- _Data for review_:

»»

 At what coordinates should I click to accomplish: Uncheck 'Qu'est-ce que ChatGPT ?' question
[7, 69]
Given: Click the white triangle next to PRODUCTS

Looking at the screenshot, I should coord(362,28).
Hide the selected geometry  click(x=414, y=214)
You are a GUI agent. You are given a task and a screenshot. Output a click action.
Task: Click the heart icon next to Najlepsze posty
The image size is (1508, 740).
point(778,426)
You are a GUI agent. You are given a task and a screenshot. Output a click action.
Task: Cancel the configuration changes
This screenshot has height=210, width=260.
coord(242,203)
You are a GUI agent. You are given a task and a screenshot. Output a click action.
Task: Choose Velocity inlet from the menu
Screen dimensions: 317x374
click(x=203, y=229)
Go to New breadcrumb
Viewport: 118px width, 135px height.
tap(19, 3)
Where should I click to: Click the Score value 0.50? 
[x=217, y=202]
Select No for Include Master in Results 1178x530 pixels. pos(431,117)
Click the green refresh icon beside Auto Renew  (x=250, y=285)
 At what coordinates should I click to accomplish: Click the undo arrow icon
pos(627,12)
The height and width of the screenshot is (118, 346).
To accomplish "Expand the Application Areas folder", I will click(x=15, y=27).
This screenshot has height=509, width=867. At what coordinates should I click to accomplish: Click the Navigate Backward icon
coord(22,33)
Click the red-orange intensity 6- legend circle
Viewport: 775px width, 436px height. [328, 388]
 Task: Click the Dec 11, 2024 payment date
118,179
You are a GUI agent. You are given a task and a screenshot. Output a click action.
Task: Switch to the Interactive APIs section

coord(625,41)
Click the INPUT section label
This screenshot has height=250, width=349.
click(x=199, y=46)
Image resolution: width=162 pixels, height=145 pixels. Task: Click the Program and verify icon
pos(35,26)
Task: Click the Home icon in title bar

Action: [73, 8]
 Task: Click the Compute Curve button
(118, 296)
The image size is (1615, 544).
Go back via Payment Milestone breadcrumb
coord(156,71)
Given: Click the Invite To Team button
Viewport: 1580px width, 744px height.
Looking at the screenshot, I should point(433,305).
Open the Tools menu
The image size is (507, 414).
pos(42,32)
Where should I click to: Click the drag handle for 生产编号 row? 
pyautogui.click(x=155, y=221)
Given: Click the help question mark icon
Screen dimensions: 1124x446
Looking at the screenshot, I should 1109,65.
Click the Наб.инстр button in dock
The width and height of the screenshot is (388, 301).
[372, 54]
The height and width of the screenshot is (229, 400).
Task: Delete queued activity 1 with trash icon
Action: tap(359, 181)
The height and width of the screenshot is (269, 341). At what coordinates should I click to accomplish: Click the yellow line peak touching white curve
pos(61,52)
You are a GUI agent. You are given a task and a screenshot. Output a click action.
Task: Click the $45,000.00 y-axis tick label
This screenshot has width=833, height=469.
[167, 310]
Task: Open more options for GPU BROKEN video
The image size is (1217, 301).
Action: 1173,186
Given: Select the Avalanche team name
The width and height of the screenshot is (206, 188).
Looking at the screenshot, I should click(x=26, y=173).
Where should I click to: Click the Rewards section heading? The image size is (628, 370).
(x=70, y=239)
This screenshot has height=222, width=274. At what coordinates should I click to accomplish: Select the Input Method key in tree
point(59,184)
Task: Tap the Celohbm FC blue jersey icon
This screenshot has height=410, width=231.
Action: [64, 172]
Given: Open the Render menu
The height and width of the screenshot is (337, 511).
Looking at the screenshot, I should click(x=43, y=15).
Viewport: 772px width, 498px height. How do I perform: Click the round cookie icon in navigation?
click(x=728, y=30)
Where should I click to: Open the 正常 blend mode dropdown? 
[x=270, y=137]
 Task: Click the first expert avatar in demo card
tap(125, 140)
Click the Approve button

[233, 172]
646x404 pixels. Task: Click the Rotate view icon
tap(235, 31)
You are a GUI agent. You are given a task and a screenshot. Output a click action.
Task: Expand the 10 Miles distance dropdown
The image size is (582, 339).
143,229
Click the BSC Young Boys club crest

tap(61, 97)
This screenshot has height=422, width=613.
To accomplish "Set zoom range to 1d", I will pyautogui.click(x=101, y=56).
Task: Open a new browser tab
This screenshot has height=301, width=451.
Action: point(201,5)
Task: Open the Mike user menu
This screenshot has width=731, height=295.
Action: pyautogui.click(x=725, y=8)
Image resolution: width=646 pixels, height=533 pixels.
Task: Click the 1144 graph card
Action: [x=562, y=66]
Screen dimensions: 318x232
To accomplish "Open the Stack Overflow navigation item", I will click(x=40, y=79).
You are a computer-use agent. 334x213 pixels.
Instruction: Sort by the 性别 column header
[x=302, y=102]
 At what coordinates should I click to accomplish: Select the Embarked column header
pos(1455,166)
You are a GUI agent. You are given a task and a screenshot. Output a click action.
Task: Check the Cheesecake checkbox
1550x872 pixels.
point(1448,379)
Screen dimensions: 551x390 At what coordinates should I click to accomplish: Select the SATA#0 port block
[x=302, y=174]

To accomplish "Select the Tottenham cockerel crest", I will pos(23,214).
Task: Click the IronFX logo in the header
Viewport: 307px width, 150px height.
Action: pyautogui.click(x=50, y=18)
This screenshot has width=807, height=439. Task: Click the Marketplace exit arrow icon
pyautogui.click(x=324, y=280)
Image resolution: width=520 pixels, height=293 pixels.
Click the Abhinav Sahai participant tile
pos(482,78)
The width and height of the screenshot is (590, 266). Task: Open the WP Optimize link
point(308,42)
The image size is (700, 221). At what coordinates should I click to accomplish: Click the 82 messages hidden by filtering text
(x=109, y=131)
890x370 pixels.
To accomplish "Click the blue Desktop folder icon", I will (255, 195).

««

- _What the exercise asks_:
Out of the data above, give again only the lines starting at the one holding "The height and width of the screenshot is (269, 341)." and ending at the one holding "Task: Open the Mike user menu", unchanged.

- _Reply_:
The height and width of the screenshot is (269, 341). At what coordinates should I click to accomplish: Click the yellow line peak touching white curve
pos(61,52)
You are a GUI agent. You are given a task and a screenshot. Output a click action.
Task: Click the $45,000.00 y-axis tick label
This screenshot has width=833, height=469.
[167, 310]
Task: Open more options for GPU BROKEN video
The image size is (1217, 301).
Action: 1173,186
Given: Select the Avalanche team name
The width and height of the screenshot is (206, 188).
Looking at the screenshot, I should click(x=26, y=173).
Where should I click to: Click the Rewards section heading? The image size is (628, 370).
(x=70, y=239)
This screenshot has height=222, width=274. At what coordinates should I click to accomplish: Select the Input Method key in tree
point(59,184)
Task: Tap the Celohbm FC blue jersey icon
This screenshot has height=410, width=231.
Action: [64, 172]
Given: Open the Render menu
The height and width of the screenshot is (337, 511).
Looking at the screenshot, I should click(x=43, y=15).
Viewport: 772px width, 498px height. How do I perform: Click the round cookie icon in navigation?
click(x=728, y=30)
Where should I click to: Open the 正常 blend mode dropdown? 
[x=270, y=137]
 Task: Click the first expert avatar in demo card
tap(125, 140)
Click the Approve button

[233, 172]
646x404 pixels. Task: Click the Rotate view icon
tap(235, 31)
You are a GUI agent. You are given a task and a screenshot. Output a click action.
Task: Expand the 10 Miles distance dropdown
The image size is (582, 339).
143,229
Click the BSC Young Boys club crest

tap(61, 97)
This screenshot has height=422, width=613.
To accomplish "Set zoom range to 1d", I will pyautogui.click(x=101, y=56).
Task: Open a new browser tab
This screenshot has height=301, width=451.
Action: point(201,5)
Task: Open the Mike user menu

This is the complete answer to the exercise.